Consider this contrived example:

(Pdb) foo = {1: object()}
(Pdb) bar = foo[1]
(Pdb) id(bar), id(foo[1])
(4460603824, 4460603824)

In this case, bar and foo[1] are the same object. Similarly, when using a list:

(Pdb) mylist = [object(), object()]
(Pdb) baz = mylist[1]
(Pdb) id(baz), id(mylist[1])
(4460601792, 4460601792)

This raises a few questions:

  1. Python is allocating a new object, here. What mechanism is at work that is different from the list and dict examples I included? I’ve never seen anything like that and it struck me as odd.
  2. What sort of performance hit do we undertake when allocating a new nupic.bindings.engine_internal.InputSpec object
  3. Does it even matter? i.e. can I safely ignore this or is it worth investigating?

Perhaps somewhat related, you can’t do a tuple expansion of inputPair. Although it repr()'s to a tuple, it’s not actually a tuple but an instance of nupic.bindings.engine_internal.InputPair which means you can’t do the following, which would be perfectly legal for a tuple or other sequence:

name, inputSpec = inputPair

Cheers!

My 2c:

  1. The getByIndex function is implemented in C++ so the return value has to be wrapped in a Python object. Even if the C++ return value is the same memory pointer, I think a new PyObject wrapper will be created.
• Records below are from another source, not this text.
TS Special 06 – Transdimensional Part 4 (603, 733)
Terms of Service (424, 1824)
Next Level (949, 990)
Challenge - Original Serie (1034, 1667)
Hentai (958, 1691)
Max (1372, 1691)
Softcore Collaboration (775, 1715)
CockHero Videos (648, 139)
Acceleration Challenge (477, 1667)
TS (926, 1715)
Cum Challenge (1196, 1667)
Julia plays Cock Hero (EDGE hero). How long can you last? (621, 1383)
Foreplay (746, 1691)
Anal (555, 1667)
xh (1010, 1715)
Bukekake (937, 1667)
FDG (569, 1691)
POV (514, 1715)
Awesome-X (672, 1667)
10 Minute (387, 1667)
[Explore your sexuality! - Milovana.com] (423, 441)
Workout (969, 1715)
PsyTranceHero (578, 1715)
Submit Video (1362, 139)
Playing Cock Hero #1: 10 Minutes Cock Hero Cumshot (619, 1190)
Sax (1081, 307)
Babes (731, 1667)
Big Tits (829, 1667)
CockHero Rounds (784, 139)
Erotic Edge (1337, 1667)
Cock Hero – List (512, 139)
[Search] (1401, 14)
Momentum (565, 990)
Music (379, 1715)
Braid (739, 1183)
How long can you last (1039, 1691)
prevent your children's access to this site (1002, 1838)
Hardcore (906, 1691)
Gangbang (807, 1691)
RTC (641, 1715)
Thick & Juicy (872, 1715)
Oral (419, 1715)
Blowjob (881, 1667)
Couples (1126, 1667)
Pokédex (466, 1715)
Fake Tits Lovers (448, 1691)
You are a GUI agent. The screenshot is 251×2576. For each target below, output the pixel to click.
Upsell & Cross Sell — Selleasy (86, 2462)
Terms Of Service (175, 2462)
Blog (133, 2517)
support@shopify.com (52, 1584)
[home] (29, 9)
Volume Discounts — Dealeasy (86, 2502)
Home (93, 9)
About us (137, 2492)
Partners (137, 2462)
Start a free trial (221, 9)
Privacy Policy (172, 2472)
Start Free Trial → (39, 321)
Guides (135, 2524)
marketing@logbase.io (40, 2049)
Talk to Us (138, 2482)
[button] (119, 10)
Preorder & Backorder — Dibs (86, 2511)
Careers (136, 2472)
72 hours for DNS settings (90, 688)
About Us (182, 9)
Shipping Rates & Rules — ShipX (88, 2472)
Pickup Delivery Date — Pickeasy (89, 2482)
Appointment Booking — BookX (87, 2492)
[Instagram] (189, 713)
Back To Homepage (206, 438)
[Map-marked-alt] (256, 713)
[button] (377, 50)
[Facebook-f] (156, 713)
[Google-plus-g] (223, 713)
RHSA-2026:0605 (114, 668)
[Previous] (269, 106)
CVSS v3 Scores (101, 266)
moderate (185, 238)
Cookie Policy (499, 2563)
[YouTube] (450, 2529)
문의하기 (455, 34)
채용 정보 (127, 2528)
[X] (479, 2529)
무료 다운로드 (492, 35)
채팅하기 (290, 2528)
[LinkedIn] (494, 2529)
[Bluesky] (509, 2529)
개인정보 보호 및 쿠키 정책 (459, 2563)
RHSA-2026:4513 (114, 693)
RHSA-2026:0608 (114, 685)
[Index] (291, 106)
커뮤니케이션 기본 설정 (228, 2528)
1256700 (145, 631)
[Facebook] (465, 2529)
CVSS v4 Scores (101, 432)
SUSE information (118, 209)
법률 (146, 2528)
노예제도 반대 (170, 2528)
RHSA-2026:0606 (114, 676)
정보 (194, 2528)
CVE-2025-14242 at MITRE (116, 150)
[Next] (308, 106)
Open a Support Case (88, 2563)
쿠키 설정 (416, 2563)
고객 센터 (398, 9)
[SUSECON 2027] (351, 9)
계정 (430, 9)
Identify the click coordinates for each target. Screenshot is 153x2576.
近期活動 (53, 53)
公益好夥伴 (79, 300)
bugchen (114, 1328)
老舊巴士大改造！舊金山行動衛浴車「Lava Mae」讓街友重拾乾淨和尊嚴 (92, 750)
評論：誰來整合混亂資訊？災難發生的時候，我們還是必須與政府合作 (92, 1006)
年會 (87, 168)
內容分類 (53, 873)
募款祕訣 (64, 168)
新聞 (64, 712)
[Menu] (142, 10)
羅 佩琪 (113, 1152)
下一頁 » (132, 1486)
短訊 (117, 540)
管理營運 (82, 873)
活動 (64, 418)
There may be some way to tell SWIG to keep track somehow (or do so manually in the SWIG layer).
  2. Very good question to be asking. There are different ways you can avoid creating new Python objects in performance-sensitive cases. I don’t think this is such a case though (how often do we pull out an InputSpec?). I’d be concerned if it was something we needed to do inside a loop that runs very quickly.
  3. My intuition is that it doesn’t matter in this case (see above) but it’s good that you are noticing this and you will have to use your judgement on whether you think there is a performance or correctness concern with the SWIG interface.
1 Like

Oh and it should be simple to add tuple expansion in the SWIG interface. I believe unpacking uses the iterator interface[1].

[1] https://www.python.org/dev/peps/pep-0234/

Thanks. Seems impact on performance is a non-issue. Multiple repeated inputSpec = inputPair[1] calls yield alternating instances. It’s not allocating a new object every time, but reusing the same two objects. Weird in its own right, but whatevs.